**What to do**
Once the line containing "Task: Enable the Table view switch" is found in the entries below, restate it and each following line word for word, stopping after the line containing "Task: Close the 新莱应材 comparison tab".

**Source material**
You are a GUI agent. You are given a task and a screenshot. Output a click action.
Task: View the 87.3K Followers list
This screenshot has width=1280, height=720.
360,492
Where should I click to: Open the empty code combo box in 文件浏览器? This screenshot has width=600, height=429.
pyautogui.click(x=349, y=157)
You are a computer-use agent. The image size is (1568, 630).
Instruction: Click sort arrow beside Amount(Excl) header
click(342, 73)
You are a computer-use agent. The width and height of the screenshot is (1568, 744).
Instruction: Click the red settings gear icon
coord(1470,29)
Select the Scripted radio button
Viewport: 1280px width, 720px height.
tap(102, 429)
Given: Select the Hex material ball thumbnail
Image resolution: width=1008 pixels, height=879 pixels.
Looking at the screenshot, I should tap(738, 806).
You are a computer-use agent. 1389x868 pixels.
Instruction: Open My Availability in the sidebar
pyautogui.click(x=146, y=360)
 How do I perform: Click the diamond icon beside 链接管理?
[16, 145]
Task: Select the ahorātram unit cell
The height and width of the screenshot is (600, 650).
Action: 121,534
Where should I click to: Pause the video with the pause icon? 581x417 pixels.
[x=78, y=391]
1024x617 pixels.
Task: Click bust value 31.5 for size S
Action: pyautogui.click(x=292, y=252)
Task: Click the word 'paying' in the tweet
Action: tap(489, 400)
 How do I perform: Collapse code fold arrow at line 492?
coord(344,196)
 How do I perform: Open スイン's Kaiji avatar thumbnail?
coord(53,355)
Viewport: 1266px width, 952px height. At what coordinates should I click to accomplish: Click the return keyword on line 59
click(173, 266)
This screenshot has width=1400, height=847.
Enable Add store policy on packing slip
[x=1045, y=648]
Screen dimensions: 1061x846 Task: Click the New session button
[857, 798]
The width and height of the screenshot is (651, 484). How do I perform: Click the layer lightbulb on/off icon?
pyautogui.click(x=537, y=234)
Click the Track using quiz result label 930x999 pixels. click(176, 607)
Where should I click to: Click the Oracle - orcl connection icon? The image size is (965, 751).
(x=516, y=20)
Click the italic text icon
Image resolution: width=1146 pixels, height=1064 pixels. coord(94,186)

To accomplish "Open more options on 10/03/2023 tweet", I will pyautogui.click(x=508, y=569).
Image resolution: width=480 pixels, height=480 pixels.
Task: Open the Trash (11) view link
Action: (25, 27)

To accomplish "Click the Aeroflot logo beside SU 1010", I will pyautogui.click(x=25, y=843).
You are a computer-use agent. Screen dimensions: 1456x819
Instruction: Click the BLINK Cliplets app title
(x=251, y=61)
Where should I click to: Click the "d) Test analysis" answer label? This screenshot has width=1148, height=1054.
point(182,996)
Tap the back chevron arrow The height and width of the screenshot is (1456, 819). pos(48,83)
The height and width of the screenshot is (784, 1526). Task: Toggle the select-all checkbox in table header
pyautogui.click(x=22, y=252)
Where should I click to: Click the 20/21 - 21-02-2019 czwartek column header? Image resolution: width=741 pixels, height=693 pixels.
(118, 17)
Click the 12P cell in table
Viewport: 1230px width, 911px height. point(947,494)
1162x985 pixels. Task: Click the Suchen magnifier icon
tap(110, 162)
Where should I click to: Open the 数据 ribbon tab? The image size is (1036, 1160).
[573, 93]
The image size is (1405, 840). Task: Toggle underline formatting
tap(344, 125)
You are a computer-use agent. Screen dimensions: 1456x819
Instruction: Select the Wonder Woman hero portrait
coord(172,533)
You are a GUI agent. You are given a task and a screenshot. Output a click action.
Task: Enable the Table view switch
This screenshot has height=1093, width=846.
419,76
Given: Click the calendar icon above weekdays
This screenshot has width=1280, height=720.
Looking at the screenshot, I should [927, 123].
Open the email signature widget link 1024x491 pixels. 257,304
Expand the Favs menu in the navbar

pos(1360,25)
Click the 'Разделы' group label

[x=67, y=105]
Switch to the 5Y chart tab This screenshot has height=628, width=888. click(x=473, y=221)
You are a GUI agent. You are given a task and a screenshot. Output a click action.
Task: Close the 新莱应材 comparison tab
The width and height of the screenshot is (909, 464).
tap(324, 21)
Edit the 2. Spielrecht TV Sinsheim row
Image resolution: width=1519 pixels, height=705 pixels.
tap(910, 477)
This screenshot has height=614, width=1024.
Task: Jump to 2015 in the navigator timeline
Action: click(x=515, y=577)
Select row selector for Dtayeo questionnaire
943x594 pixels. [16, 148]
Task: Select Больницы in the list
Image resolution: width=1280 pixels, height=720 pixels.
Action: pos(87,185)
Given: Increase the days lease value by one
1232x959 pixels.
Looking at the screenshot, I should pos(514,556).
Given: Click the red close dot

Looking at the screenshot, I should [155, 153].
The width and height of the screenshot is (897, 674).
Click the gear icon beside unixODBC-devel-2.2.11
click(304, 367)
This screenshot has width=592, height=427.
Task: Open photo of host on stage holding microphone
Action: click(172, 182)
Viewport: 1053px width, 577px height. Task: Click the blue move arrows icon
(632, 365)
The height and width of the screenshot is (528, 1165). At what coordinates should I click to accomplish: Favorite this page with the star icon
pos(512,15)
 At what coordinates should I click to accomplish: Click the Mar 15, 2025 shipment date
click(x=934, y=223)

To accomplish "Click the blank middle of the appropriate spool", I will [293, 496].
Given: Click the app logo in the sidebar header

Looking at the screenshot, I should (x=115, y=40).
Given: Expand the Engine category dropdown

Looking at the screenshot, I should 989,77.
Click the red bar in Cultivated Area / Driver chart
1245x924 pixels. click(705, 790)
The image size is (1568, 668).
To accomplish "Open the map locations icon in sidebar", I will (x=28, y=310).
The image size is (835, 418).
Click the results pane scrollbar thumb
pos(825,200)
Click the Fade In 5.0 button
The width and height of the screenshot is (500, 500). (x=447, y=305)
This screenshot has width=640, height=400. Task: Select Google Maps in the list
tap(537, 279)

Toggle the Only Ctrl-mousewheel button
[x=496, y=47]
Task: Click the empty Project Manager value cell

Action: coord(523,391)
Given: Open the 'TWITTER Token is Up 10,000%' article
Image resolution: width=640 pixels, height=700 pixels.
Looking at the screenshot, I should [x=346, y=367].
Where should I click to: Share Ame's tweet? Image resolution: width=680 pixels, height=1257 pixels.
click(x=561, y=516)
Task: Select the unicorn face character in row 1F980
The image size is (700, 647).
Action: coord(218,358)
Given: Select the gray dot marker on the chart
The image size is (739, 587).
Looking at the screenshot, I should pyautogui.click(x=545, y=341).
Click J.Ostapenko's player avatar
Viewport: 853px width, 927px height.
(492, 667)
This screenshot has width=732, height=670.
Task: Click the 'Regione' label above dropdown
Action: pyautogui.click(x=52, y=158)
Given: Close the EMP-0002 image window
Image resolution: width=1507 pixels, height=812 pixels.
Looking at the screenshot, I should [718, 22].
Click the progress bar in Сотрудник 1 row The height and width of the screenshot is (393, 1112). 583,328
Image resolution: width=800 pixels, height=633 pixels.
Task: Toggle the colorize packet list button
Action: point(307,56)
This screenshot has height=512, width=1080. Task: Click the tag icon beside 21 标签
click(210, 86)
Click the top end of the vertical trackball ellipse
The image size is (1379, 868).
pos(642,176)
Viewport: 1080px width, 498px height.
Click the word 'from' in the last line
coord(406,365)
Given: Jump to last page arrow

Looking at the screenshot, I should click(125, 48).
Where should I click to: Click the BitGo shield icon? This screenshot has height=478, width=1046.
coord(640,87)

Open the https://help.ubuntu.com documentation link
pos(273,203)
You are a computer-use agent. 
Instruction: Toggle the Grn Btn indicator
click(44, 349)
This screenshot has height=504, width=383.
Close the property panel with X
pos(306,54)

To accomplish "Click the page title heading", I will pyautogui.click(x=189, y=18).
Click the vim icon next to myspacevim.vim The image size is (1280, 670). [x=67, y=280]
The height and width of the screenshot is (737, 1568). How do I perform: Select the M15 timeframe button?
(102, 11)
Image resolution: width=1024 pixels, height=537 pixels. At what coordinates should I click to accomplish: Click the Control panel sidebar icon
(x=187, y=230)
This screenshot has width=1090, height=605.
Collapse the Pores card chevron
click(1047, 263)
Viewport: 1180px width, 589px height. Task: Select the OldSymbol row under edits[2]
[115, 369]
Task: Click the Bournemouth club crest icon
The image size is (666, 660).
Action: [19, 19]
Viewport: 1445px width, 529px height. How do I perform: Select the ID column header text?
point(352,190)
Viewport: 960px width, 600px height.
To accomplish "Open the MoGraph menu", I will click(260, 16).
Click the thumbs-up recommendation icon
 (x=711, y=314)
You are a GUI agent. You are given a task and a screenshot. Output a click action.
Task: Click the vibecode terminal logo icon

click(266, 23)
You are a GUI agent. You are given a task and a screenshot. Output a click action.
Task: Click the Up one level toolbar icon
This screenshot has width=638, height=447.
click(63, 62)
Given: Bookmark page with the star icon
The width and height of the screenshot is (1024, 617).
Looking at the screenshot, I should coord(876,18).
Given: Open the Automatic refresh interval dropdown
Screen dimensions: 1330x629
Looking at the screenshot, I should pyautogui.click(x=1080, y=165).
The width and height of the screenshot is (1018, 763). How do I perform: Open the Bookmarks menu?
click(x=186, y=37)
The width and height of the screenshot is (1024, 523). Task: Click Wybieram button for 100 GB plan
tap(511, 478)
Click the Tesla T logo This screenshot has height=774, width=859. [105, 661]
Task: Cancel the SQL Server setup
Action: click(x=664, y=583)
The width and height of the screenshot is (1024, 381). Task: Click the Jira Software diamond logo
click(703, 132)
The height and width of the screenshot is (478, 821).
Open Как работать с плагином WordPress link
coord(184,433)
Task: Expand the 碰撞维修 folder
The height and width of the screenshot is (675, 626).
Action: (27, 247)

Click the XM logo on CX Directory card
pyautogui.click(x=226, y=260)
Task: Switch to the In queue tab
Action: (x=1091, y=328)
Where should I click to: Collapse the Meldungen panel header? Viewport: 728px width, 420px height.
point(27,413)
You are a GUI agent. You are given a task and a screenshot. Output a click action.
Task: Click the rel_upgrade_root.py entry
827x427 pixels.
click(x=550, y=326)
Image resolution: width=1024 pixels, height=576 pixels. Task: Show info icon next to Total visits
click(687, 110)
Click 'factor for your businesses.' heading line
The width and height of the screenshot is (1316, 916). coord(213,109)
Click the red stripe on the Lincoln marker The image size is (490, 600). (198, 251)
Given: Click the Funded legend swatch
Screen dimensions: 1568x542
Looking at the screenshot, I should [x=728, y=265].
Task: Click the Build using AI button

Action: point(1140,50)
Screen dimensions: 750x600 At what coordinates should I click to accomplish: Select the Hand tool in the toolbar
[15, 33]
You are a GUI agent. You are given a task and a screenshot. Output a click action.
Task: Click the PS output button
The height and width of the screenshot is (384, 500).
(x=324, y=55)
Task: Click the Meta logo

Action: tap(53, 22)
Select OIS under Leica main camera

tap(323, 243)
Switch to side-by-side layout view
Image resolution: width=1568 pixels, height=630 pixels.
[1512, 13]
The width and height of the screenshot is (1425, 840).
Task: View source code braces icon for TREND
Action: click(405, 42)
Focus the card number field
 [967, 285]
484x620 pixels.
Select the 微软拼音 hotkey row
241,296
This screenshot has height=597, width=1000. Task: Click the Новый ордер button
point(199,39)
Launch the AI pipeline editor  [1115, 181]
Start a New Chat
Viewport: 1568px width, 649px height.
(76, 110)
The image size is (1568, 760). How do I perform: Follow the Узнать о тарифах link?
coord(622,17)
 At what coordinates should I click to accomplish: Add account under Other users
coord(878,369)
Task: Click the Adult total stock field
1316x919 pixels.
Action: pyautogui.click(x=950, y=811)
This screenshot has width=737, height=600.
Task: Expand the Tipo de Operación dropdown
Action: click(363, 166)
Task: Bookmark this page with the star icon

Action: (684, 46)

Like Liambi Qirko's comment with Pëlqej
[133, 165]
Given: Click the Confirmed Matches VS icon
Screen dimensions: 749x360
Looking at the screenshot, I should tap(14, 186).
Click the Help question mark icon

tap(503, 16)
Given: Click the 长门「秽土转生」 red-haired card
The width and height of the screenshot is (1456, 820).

**Exercise solution**
Task: Enable the Table view switch
This screenshot has height=1093, width=846.
419,76
Given: Click the calendar icon above weekdays
This screenshot has width=1280, height=720.
Looking at the screenshot, I should [927, 123].
Open the email signature widget link 1024x491 pixels. 257,304
Expand the Favs menu in the navbar

pos(1360,25)
Click the 'Разделы' group label

[x=67, y=105]
Switch to the 5Y chart tab This screenshot has height=628, width=888. click(x=473, y=221)
You are a GUI agent. You are given a task and a screenshot. Output a click action.
Task: Close the 新莱应材 comparison tab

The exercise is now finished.